Reviewed by Kana
Who it's for, and whether it holds up.
The premise sounds like a comedy setup: an adopted daughter tries to navigate family life after everyone suddenly develops telepathy. The early chapters lean into this, and the lighthearted tone works. The protagonist's cheerful, direct personality is genuinely likable, and the family dynamics, centered on warmth and gradual healing rather than conflict, give the story a distinctive gentleness compared to most web-novel drama machines.
The entertainment industry angle is a welcome structural choice. Watching the FL build a career alongside the family relationships keeps things from feeling purely domestic, and her professional growth is one of the more satisfying threads.

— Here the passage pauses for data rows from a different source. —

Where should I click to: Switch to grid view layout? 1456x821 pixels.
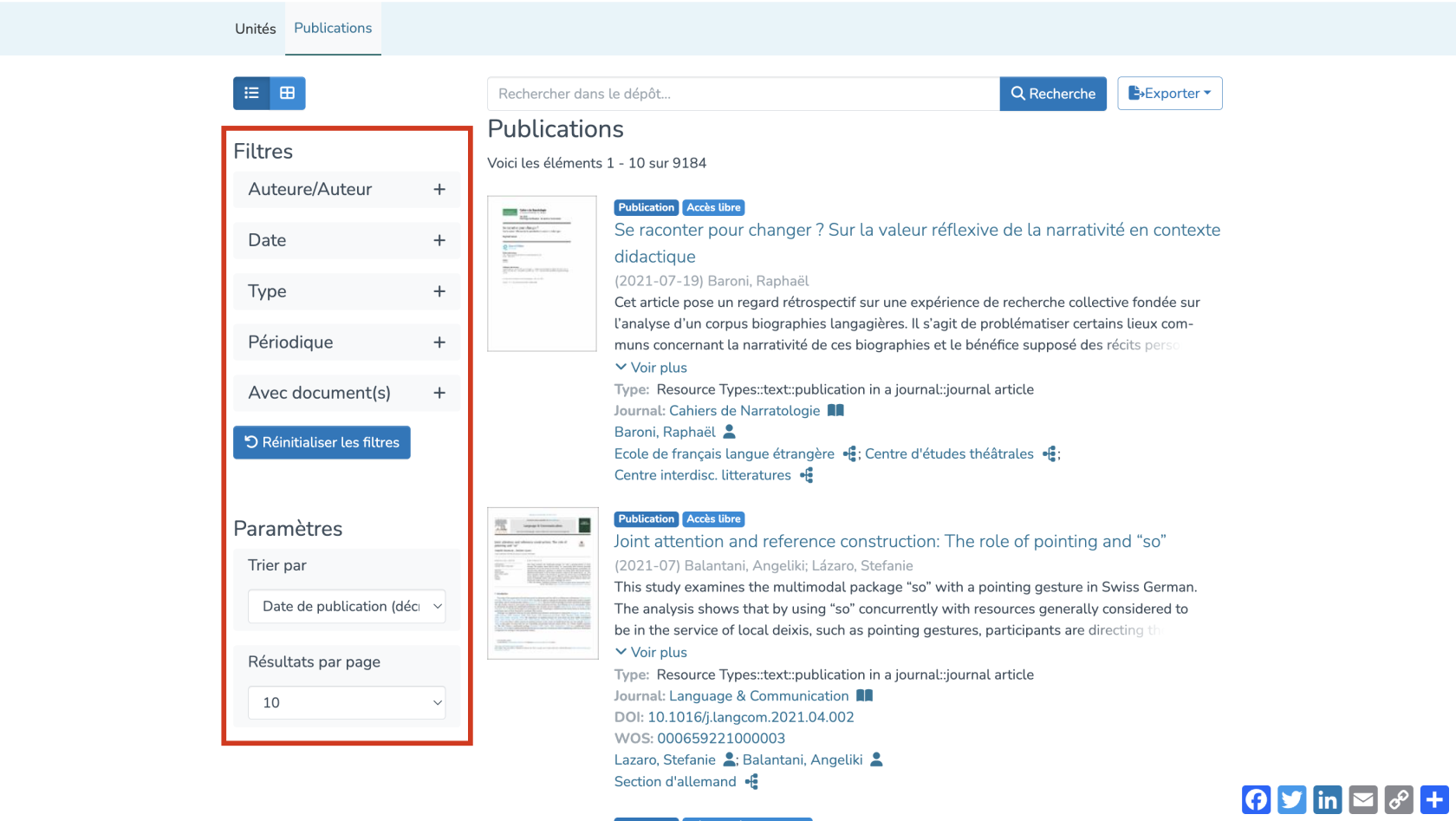pyautogui.click(x=288, y=93)
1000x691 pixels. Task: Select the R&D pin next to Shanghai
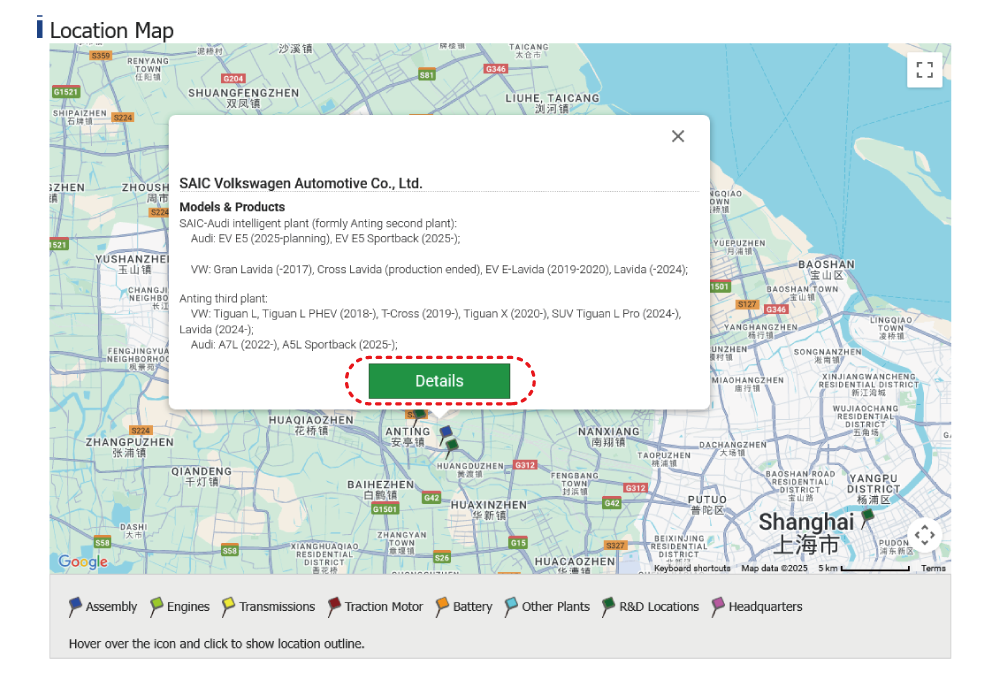click(x=867, y=517)
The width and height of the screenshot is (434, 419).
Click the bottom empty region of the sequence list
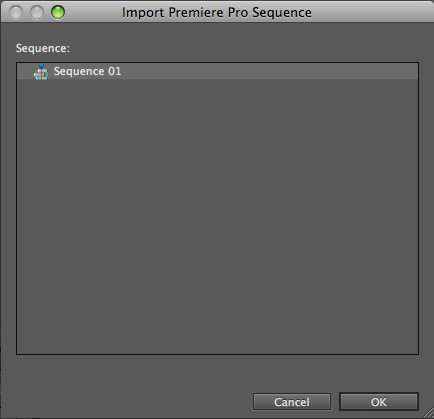click(217, 317)
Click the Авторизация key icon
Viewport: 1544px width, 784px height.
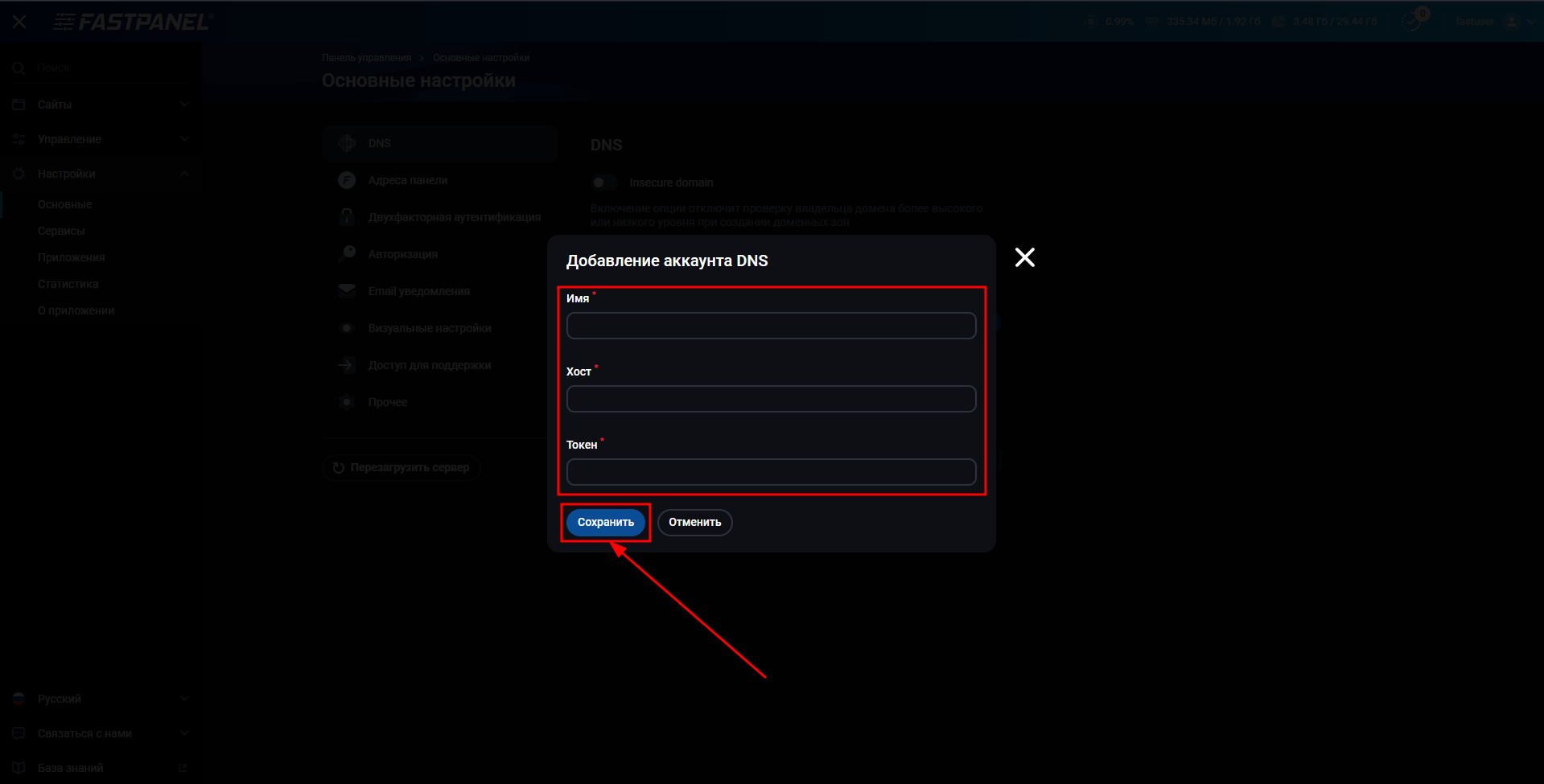point(347,254)
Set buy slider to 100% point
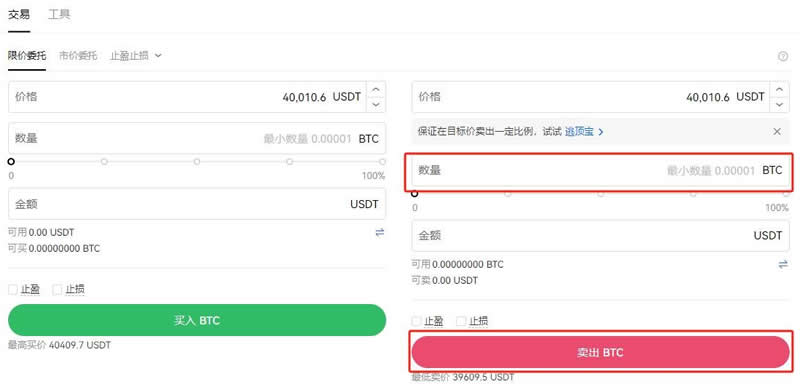 pyautogui.click(x=382, y=161)
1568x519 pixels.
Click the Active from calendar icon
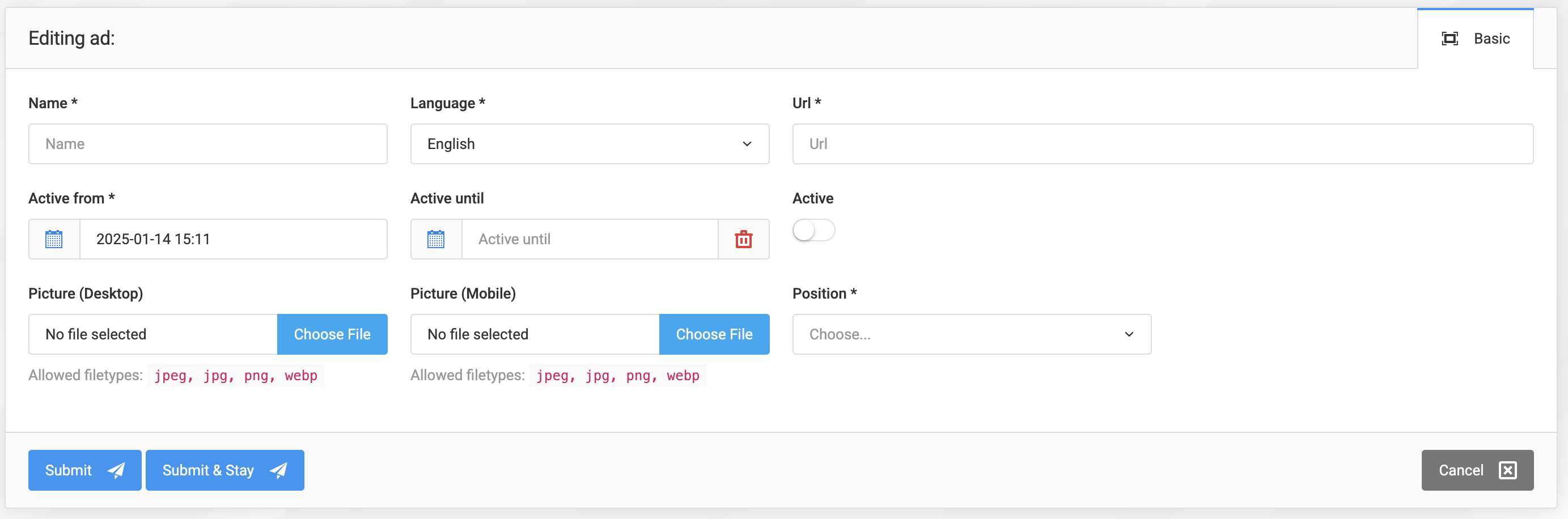coord(54,239)
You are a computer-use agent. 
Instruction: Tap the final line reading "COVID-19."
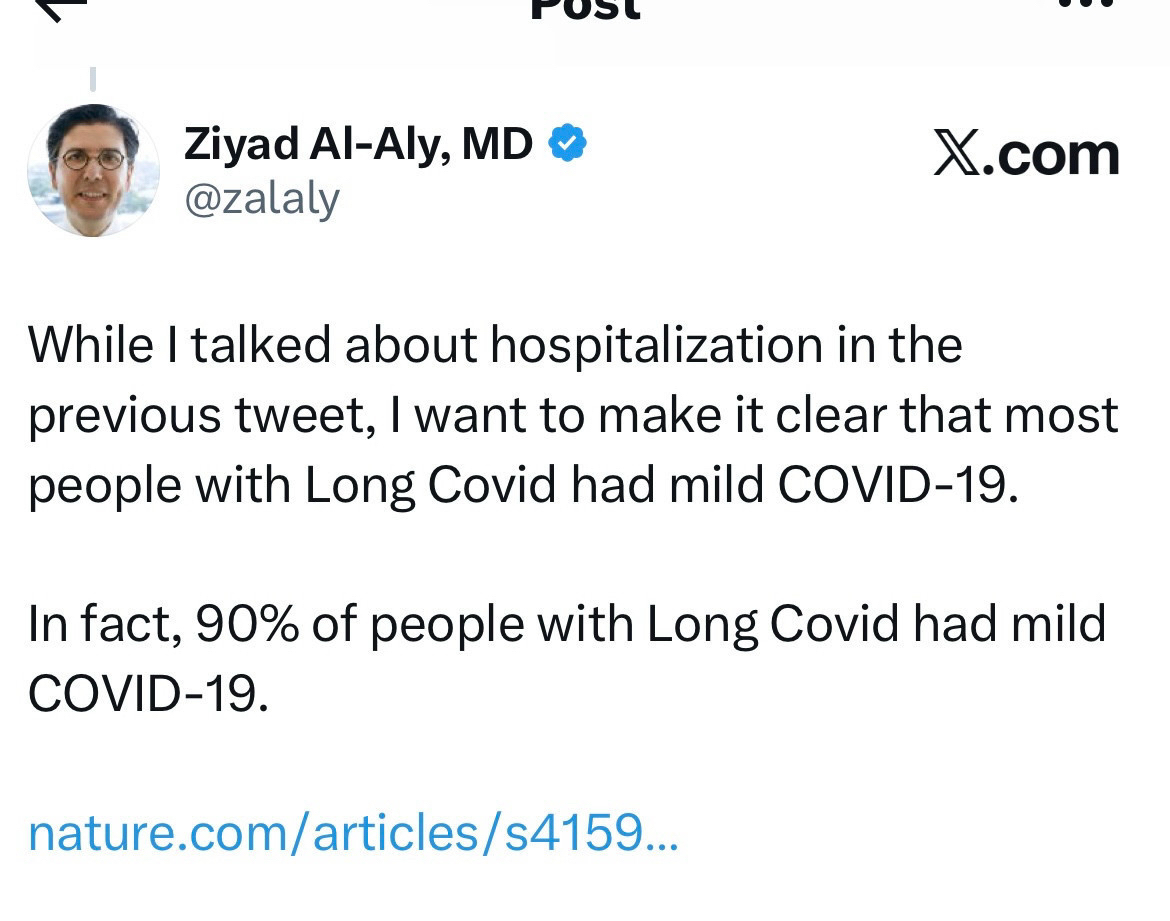pos(148,693)
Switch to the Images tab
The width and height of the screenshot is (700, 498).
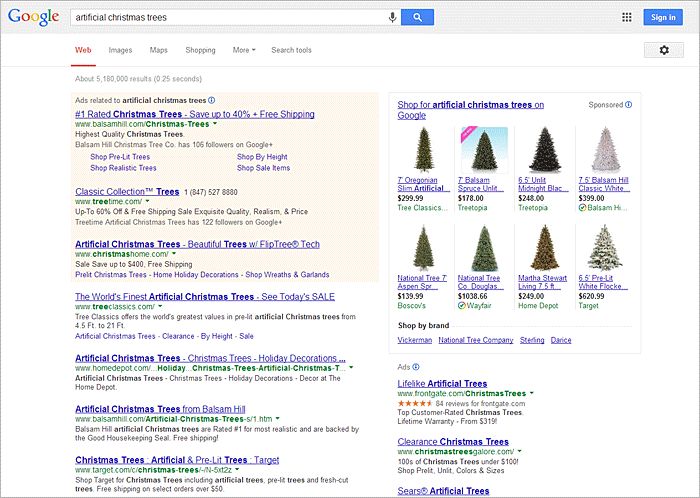pyautogui.click(x=120, y=50)
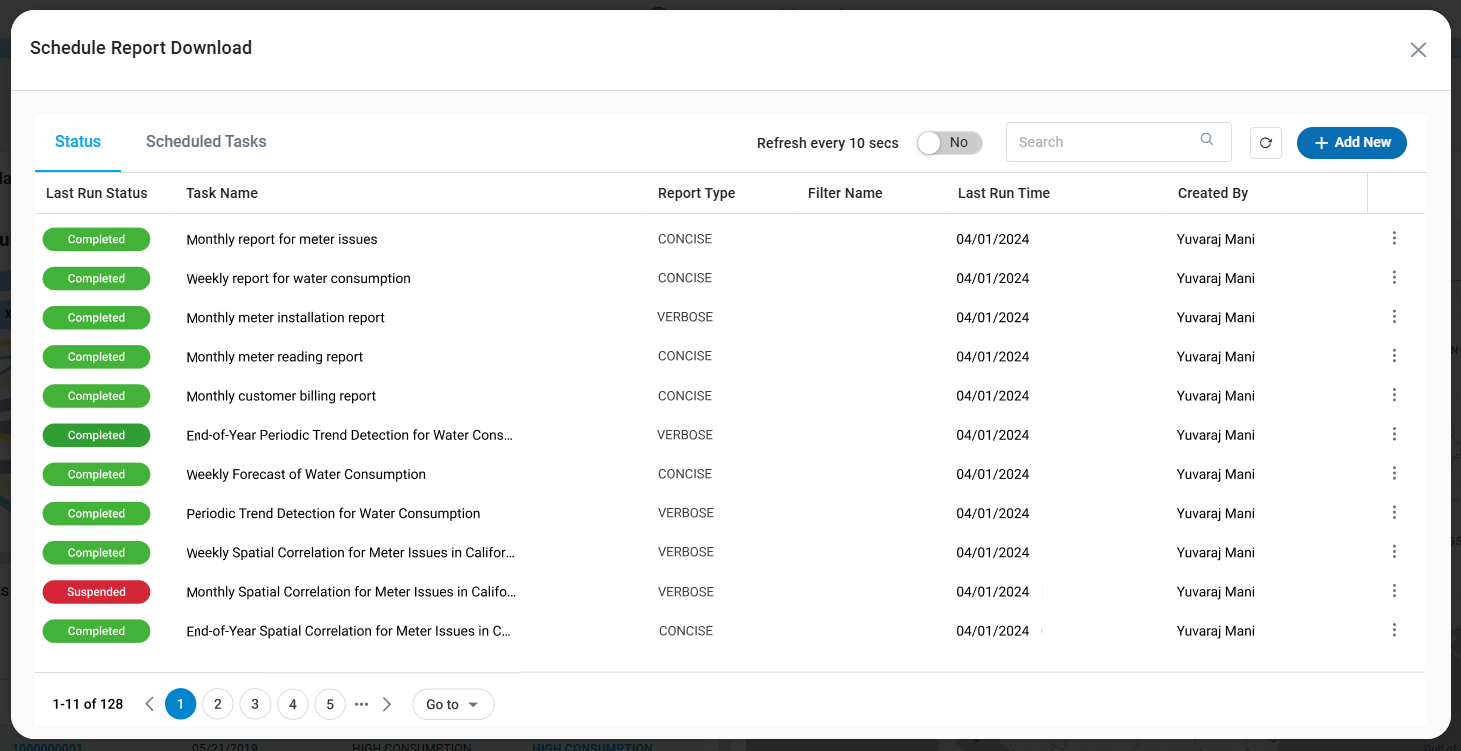The width and height of the screenshot is (1461, 751).
Task: Expand the Go to page dropdown
Action: coord(453,704)
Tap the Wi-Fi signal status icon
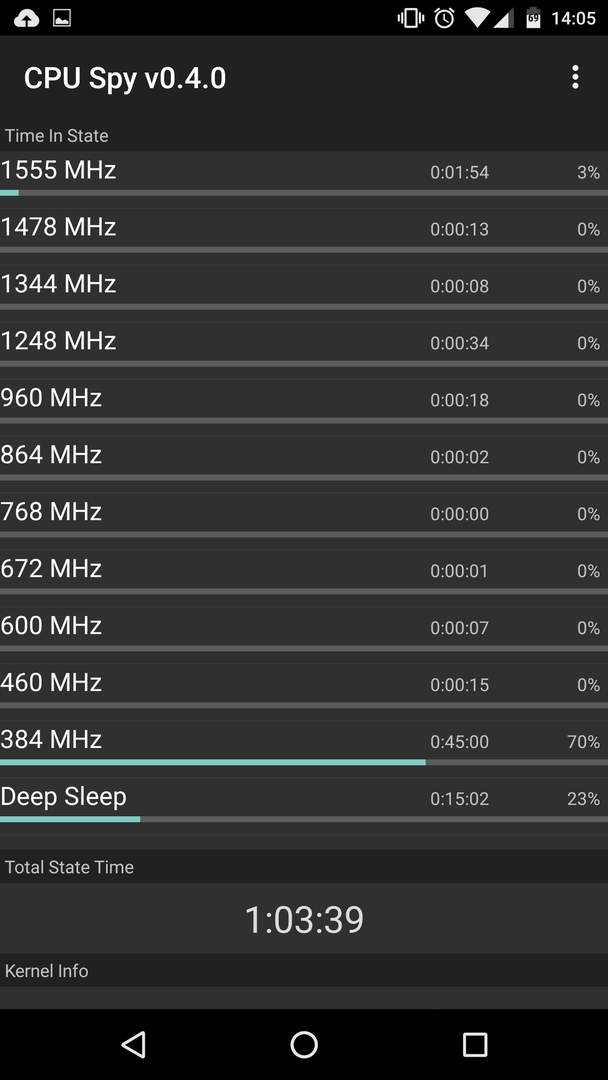The width and height of the screenshot is (608, 1080). coord(476,18)
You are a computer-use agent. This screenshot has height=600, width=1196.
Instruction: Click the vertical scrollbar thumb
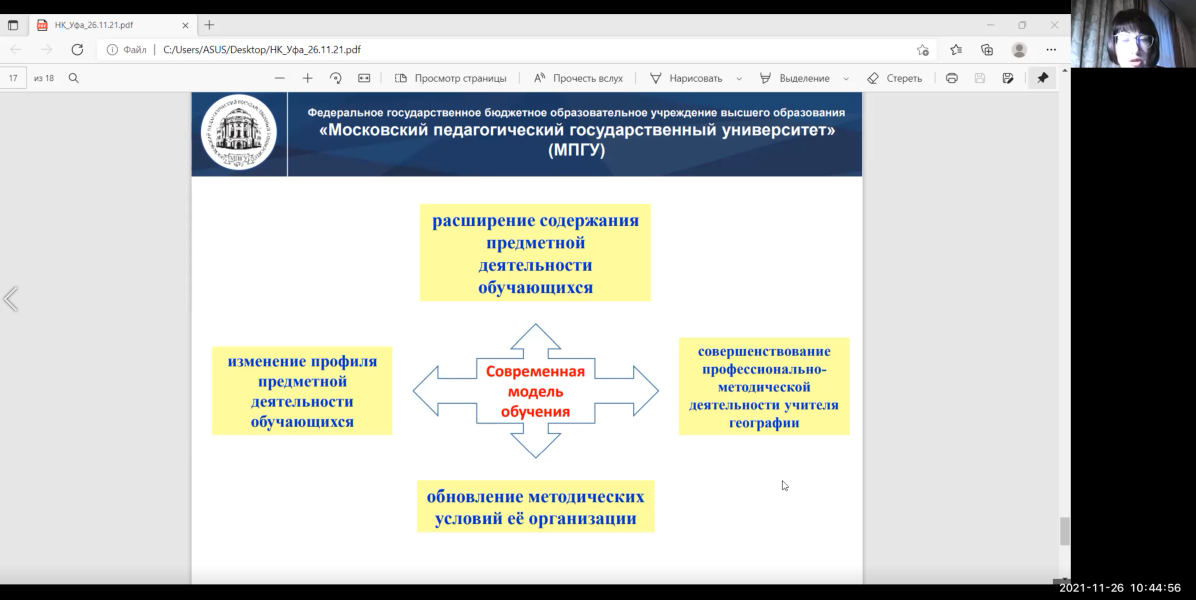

But the novel stumbles in a few ways that are hard to ignore. The forced misunderstandings, which readers flag as a recurring issue, are the kind of contrivance that breaks immersion whenever the story reaches for drama. More awkward is the romantic dimension: the potential love interests are the FL's adoptive brothers, and even with the "adopted" qualifier, that framing will be a dealbreaker for a fair number of readers. The ending compounds things by feeling rushed, as if the author ran out of momentum before the conclusion landed properly.
There are also some loose threads around a villain whose identity apparently remains murky, with suspicion pointing toward someone from the protagonist's original world. It's the kind of unresolved ambiguity that reads less like mystery and more like an oversight.
At 3.6, this is a mixed result. The family-focused first half is genuinely pleasant. The back half earns the frustration readers describe.